VIRGINIA (WAVY) – Governor Terry McAuliffe and Attorney General Mark Herring announced Wednesday that Virginia reached an agreement with Uber and Lyft to operate in the state under a temporary agreement.

The agreement comes after the Virginia Department of Motor Vehicles ordered the two ride-sharing services to stop operating on June 5, because they did not have the proper licenses.

Uber and Lyft launched in the Hampton Roads area in May. Uber calls itself ride sharing, while Lyft refers to its peer-to-peer business model. With both companies, a passenger connects with and pays for rides through the companies’ smartphone apps.

According to a statement from the governor’s office, the agreement will help ensure the safety of passengers and bring the companies into compliance with the state’s laws.

“In order for Virginia to remain economically competitive, it is important that we welcome innovative companies like Uber and Lyft and provide them with the resources they need to safely and effectively operate in the Commonwealth,” Governor McAuliffe said in a statement. “Technology – specifically related to smart phones – continues to advance at a rapid pace, and I am pleased that we were able to work together to find a swift solution that will provide Virginia’s workers, students, and families with more transportation options.”

The DMV has informed the two companies their applications for transportation broker’s licenses and temporary operating authority were granted, and they can begin operating immediately. Uber and Lyft must comply with an extensive set of conditions, which include (list provided by the governor’s office):

  • Extensive background checks of drivers, with immediate disqualifiers including convictions for any felony, fraud, sexual offenses, or violent crimes, or registration as a sex offender.
  • A review of driving history, with disqualification for drivers convicted of three or more moving violations in the last three years, DUI, underage drinking, refusal to submit to a breathalyzer, hit and run, or eluding law-enforcement, or a revocation of a driver’s license.
  • Zero tolerance for the use of drugs or alcohol by any drivers, and a suspension pending investigation of any driver accused of violating the zero tolerance policy.
  • Only employing drivers who are properly licensed and over 21, and vehicles that carry a maximum of seven passengers and are properly registered and inspected for safety and emissions, where applicable.
  • Rigorous insurance requirements, including requiring drivers to maintain automobile liability insurance, maintaining on behalf of all drivers an additional $1,000,000 of coverage from the moment a driver accepts a trip request until the passenger leaves the vehicle, and liability insurance for drivers who are logged onto the companies’ software but not providing services.
  • Maintaining documentation for each driver of his or her background check, sex offender registry check, driving record, proof of insurance, valid driver’s license, Social Security number, vehicle registration, and proof of vehicle safety inspection.
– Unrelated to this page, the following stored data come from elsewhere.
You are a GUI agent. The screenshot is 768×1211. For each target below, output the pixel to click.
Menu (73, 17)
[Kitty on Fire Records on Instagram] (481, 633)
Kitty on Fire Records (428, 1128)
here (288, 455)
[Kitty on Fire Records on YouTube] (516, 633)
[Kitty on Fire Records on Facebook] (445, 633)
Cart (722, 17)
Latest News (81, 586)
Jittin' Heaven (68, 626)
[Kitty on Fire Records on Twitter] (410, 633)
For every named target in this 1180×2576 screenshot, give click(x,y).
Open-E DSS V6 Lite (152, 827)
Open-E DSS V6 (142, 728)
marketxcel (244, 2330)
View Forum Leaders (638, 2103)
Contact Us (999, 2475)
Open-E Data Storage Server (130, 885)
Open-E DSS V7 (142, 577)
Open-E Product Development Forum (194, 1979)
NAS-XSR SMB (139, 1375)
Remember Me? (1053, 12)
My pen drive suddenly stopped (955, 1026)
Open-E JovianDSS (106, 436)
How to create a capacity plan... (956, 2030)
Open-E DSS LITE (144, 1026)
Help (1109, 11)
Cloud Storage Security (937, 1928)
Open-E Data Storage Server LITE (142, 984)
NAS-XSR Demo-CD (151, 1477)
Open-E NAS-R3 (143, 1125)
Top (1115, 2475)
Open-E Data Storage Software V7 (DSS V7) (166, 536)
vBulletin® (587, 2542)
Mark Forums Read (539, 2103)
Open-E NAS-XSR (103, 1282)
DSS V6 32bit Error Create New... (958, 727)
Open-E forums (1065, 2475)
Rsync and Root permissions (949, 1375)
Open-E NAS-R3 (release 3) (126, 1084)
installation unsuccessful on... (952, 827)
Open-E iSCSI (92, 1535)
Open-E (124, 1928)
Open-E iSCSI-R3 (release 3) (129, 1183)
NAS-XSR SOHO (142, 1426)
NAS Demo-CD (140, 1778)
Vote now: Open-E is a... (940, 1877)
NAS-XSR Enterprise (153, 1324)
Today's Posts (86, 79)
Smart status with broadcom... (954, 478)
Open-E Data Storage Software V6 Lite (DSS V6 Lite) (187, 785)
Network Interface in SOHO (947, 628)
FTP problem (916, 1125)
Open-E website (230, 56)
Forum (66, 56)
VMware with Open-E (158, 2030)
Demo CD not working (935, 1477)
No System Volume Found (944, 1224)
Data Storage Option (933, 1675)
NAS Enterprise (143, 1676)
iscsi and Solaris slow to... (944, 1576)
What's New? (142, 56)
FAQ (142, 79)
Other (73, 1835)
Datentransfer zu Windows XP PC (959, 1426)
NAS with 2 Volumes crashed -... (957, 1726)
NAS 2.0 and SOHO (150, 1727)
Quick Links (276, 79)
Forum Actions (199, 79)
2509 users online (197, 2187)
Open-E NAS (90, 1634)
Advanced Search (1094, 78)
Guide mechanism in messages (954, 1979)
Documentation must be available to DMV on demand to investigate any complaints, and must be available for periodic audits to ensure compliance.
  • Paying any previously assessed civil penalties for non-compliance and dropping any appeals, which both companies have already done.
  • Features to help customers identify their driver and vehicle, including from the outside of the vehicle.
  • Drivers notifying the companies of any change in their license status, vehicle registration, insurance, or any arrest for a crime that would disqualify them from being a driver.
  • Rate transparency and documentation.
  • Companies advising drivers of their need to comply with applicable tax laws.
  • Only accepting rides booked through the companies’ mobile device apps, not street hails.
  • Companies maintaining a Virginia transportation broker’s license.

According to McAuliffe’s office, the DMV is now leading a study to develop a long-term legislative solution that addresses these types of services. The study is scheduled to be complete in time for the 2015 legislative session.